There are two forms of feline cutaneous mast cell disease, mastocytic and the less common histiocytic. The histiocytic form occurs in cats younger than four years old and is usually characterized by multiple nonpruritic, firm, hairless, pink subcutaneous nodules. Histiocytic MCTs generally regress spontaneously.

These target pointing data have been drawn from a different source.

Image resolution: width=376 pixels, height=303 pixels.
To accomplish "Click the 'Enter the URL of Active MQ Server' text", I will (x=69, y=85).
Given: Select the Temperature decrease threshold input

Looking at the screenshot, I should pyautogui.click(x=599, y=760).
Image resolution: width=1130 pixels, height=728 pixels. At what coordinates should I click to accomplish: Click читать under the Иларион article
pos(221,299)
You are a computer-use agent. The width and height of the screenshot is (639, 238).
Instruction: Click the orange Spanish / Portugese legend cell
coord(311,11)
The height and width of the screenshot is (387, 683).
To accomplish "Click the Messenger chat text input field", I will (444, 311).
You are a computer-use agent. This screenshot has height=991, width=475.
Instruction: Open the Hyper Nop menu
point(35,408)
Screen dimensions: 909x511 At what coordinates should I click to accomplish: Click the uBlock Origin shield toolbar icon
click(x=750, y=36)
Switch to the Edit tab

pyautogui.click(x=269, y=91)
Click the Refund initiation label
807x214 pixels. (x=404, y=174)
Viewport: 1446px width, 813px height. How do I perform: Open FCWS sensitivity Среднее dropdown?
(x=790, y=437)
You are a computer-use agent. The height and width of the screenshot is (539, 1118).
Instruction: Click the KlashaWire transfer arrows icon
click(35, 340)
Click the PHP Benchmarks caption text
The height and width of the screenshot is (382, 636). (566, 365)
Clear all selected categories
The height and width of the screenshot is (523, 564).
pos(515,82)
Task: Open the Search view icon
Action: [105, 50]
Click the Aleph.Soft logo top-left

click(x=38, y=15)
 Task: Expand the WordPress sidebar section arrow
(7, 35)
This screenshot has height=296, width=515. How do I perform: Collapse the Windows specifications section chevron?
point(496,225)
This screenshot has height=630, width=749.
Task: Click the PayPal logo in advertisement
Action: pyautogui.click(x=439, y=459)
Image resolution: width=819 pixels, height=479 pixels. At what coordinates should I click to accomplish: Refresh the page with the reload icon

Histologic classifications of feline cutaneous MCTs are well‐differentiated, poorly differentiated, or histiocytic. High mitotic activity (>4 mitoses/high‐powered field) is reported as a negative prognostic indicator for feline cutaneous MCT (Lepri et al. 2003; Johnson et al. 2002). A recently proposed grading system for feline cutaneous MCTs classified MCTs as high grade if there were >5 mitotic figures in 10 hpfs and at least 2 of the following criteria: tumor diameter >1.5 cm, irregular nuclear shape, and nucleolar prominence/chromatin clusters (Sabattini and Bettini 2019). Further prospective validation of this grading scheme is required.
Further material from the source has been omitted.